The 8 million jobs openings, hype vs. reality

Over the past week there has been endless teeth-gnashing by the financial media and political hacks about ‘8 million unfilled jobs’ or ‘businesses being unable to fill jobs’, as if this is a crisis or abnormal.

The common narrative is that stimulus spending or laziness is to blame for unfilled jobs, instead of another major and obvious reason, which is that the number of unfilled jobs rises as the economy expands:

This is expected. The number of openings always peaks before recessions, like in 2001, 2007, or 2020.

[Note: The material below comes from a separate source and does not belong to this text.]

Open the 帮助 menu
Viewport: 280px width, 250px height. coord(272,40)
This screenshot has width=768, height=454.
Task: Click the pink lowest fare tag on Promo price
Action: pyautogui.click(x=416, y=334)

Even during boom times, businesses cannot fill all of their openings. Having all job positions be filled is impossible and undesirable, as it would be indicative of stagnation. This is not to defend Biden from criticism either, because had Trump been reelected there would still probably be the same number of openings, and Trump also signed off the same type stimulus programs that Biden did (it was the Trump administration that pioneered such payments). Levin and other losers are blaming Biden for the same policy that Trump himself implemented.

Before Covid, there were 7.5 million openings yet no one was complaining about unfilled jobs. The sudden loss of jobs during the pandemic, combined with the reopenings due to the vaccines, has led to an acute shortage. An expanding economy , counterintuitively, has more openings, whereas during recessions the number of openings shrinks.